### Given task
Reproduce the lines below verbatim, leaving out the pictures.
..............................
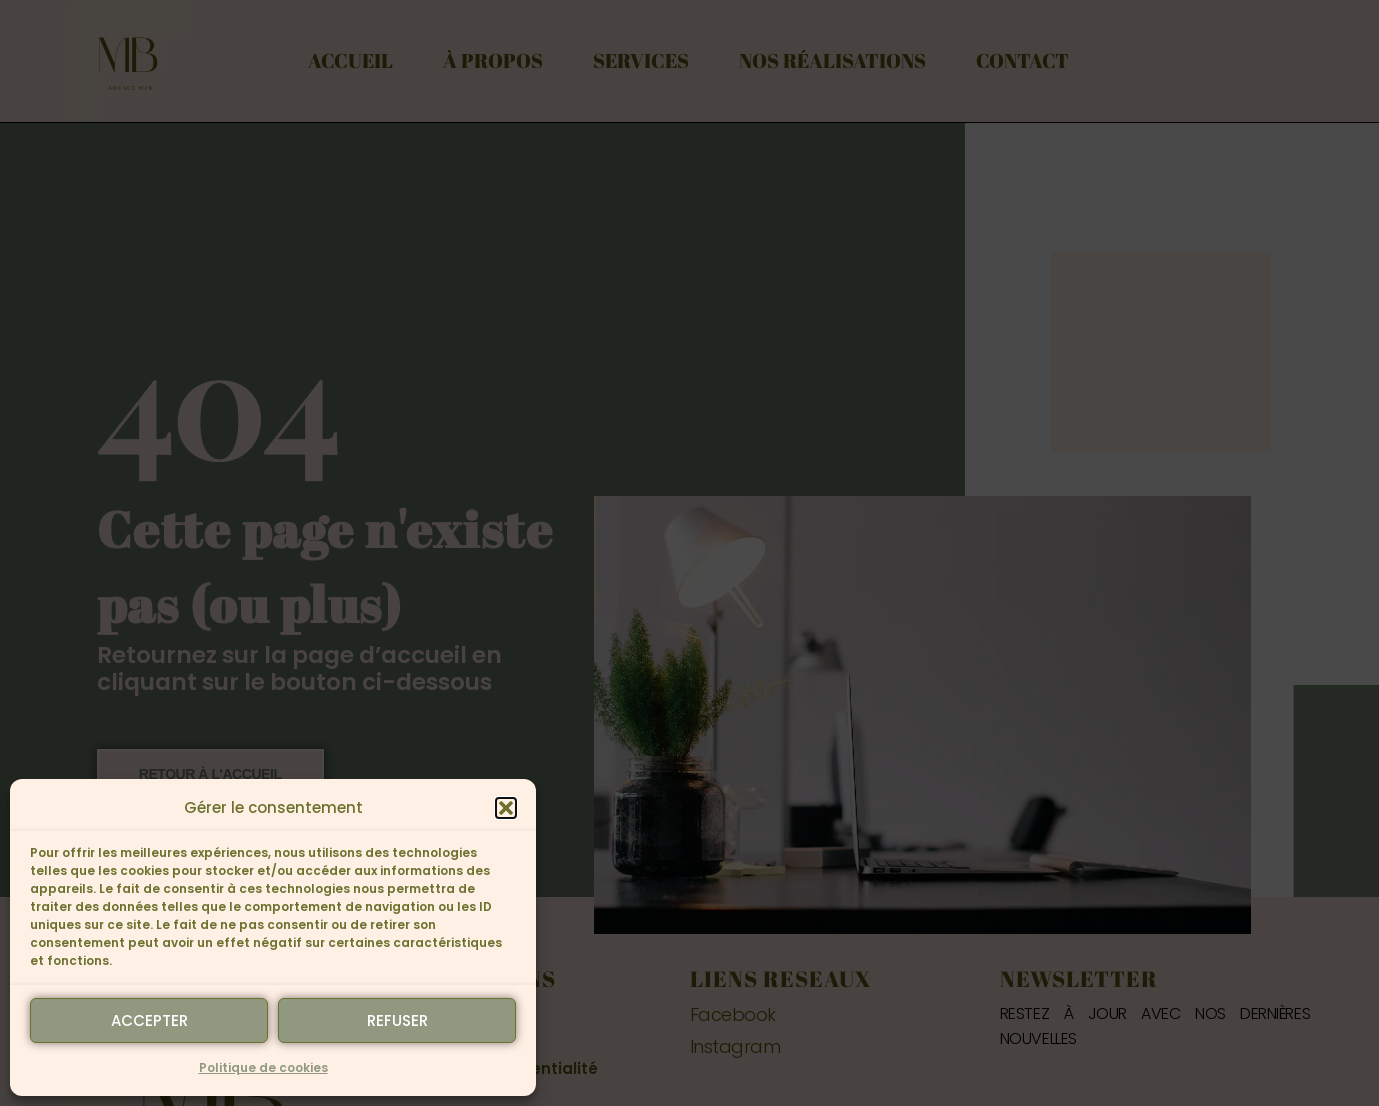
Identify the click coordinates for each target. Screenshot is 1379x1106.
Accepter (149, 1020)
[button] (506, 808)
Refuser (397, 1020)
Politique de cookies (263, 1067)
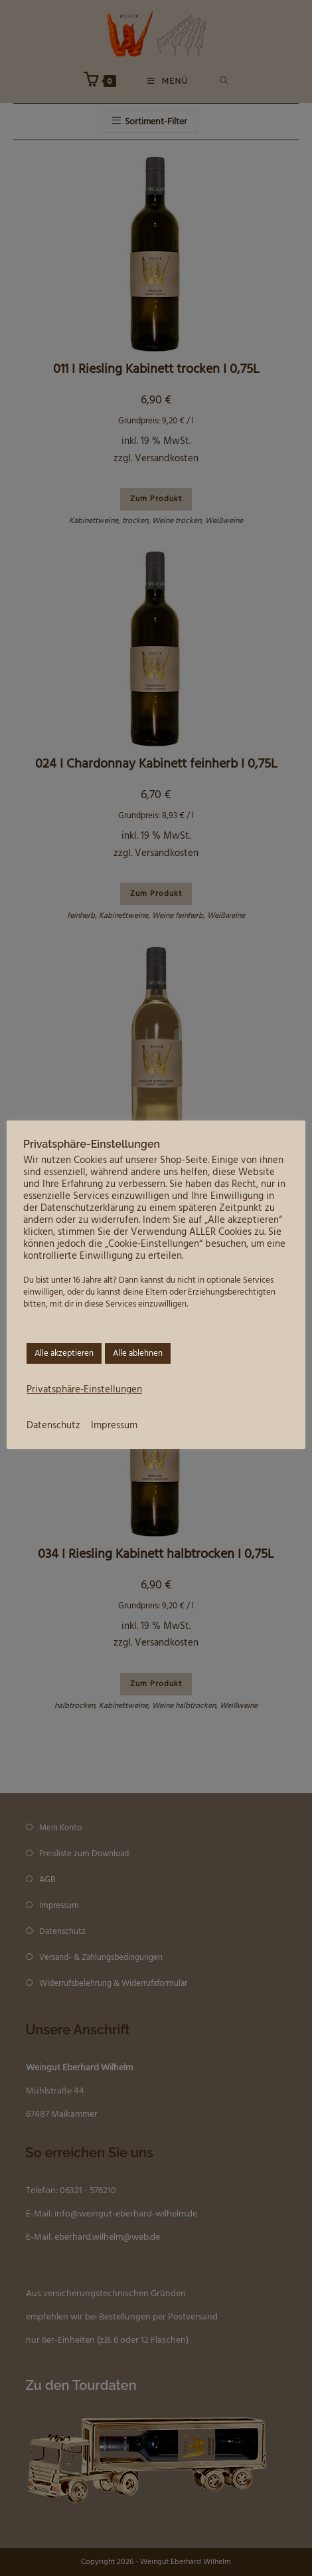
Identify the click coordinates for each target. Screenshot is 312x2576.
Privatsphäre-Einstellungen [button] (84, 1390)
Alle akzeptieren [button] (64, 1353)
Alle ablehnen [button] (138, 1353)
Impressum (114, 1426)
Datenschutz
..............................
### Solution to the problem
Identify the click coordinates for each target. Screenshot is 1379x1106.
Accepter (149, 1020)
[button] (506, 808)
Refuser (397, 1020)
Politique de cookies (263, 1067)
Identify the click coordinates for each target. Screenshot is 312x2576.
Privatsphäre-Einstellungen [button] (84, 1390)
Alle akzeptieren [button] (64, 1353)
Alle ablehnen [button] (138, 1353)
Impressum (114, 1426)
Datenschutz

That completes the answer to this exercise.